With the coronavirus pandemic stopping nearly all live sport, bookmakers are looking to online casino games and virtual sports. Though the football matches and horse races may be virtual, the dangers are all too real.
As long as there have been sports, there have been bets on the outcome, but what happens when there's no sport to bet on, or no physical spaces in which to place that bet?
For the bookmakers and gaming companies confronted with the loss of major markets, the answer is straightforward: You offer your customers virtual sports, as well as slot machines, bingo, poker and casino games.
But, for those who struggle to control their gambling, the current climate could be even more devastating.
"I think it's the perfect storm," said James Grimes, a recovering gambling addict who now campaigns against gambling sponsorship and advertising in football through his organization The Big Step.
"For people that don't normally gamble, they might see gambling as a pastime to fill the void, but there are also a lot of people who will be adversely financially affected by this, and gambling advertisement creates the mistaken belief that gambling is a quick way of making money," Grimes told DW.
"There's a real danger of casual customers replacing their relatively limited sports betting with virtual casino games and sports, which are not only relentless but are unlimited, have no relationship to sport. My worry is that people don't understand the addictive nature of these products, don't understand that a small casual bet on them can lead to some sort of problem or addiction."
Restrictions and refocusing
Some governments agree with Grimes' assessment of the current dangers. Belgian betting authorities recently announced a deposit limit of €500 a week on locally hosted sites. The Spanish government imposed a restriction on gambling advertising to a four-hour window between 1 and 5am, and Latvia has banned online gambling until coronavirus restrictions are lifted.
However, these are exceptions. Most countries have made minimal changes, if any. One industry insider, who works for a payment supplier who deal with 50 betting sites across the world, says the shift to casino, virtual, and skill based games like poker and backgammon has been swift and near universal.
"There's been a clear shift in people's mentality, because they haven't got sports," he tells DW under the condition of anonymity. "Most large operators will run a sportsbook (a place where a gambler can wager on various sports competitions) and casino, only a few will be sportsbook only.
"They're probably taking an 80 percent loss on the sportsbook – there are still some games in Belarus and a few horse races - but making some of it up elsewhere. Most overall losses are probably around 25 to 30 per cent at the moment."
A recent study by the UK's Gambling Commission, which regulates the industry in that country, found that 1.2 percent of people who gamble have developed a problem. When just online sports betting is considered, that figure rises to 2.5 per cent. For online games like roulette, slots and virtual sports, which are basically number generators, it's 9.2 percent.
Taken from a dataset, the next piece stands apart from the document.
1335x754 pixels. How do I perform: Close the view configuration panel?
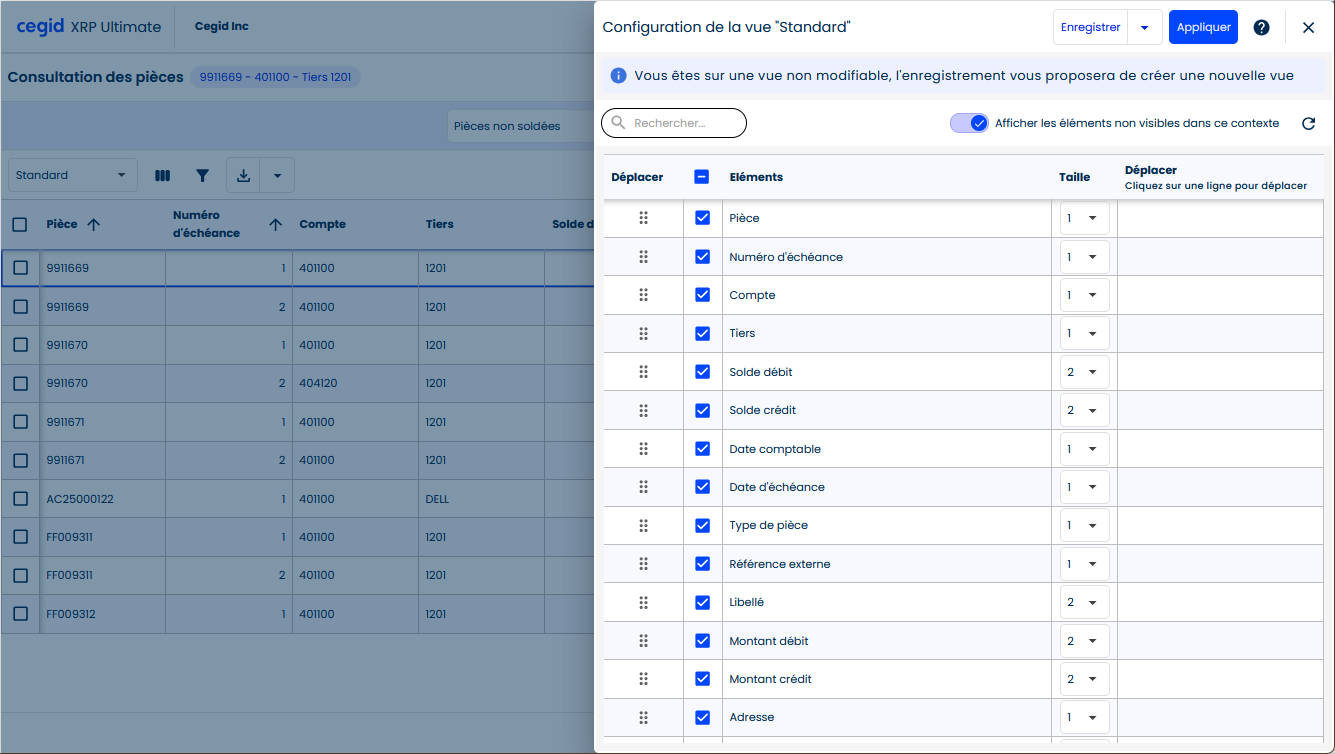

On Bet365, one of the world's largest betting sites, at the time of writing this article, a customer can bet on various outcomes of a virtual match between Chelsea Pensioners and Manchester Blues, entirely fictitious football teams. Bets can be made on the match outcome, correct score, number of goals, which team scores first and a variety of other markets.
The matches comprise of about three minutes of computer-generated highlights, and as soon one finishes, another starts. The frequency at which a gambler can stake is the main reason for the sky high addiction numbers for these type of games. Rather than watching a match play out over 90 minutes, or waiting half an hour or so between horse races, losses can be chased immediately.
Once the niche preserve of regular gamblers, these type of games are being pushed in to the mainstream. Earlier this month almost 5 million people tuned in to UK public broadcaster ITV to watch the Virtual Grand National, about half the expected audience for the real race, which it replaced in the Saturday afternoon schedules. Profits of €3 million ($3.3 million) went towards the UK's National Health Service (NHS).
But advocates of legislation designed to curb problem gambling believe there was an ulterior motive at play, to get new customers signed up.
'In the bookies' crosshairs'
"There'll be a whole set of once-a-year betters who, as a result of the Grand National, are now on the bookmakers' mailing lists, receiving marketing material," says Charles Ritchie from Gambling With Lives, an organization set up by the families and friends of young people who have taken their own lives as a direct result of gambling.
"We know that people will gamble because of that. So firstly, it introduces people to virtual gambling, which the vast majority of people don't even know exists and secondly, it will put people in the crosshairs of the gambling industry. People will be targeted."
Bookmakers and gaming companies point to their membership of, and contributions to, various regulatory bodies designed to curb addiction, but recovering addict Grimes is concerned that the combination of isolation, financial worries and the inability to undertake displacement hobbies might lead to relapses - as well as new people developing problems.
"Some of my worst gambling was when football was off during the summer and I was replacing it with all sorts: online casinos, slots, virtual sports,” he recalls. "Because it wasn't about the sport I was betting on, it was the idea of gambling itself, that was the thing I was addicted to. It could have been anything."
Though it's hard to gather direct statistics, the impacts of gambling addiction are enormous, with mental health problems, suicide and bankruptcy common in those who develop problem gambling. While many will be frustrated by the absence of sport, there are a significant amount of people for whom its absence could have a far more serious legacy.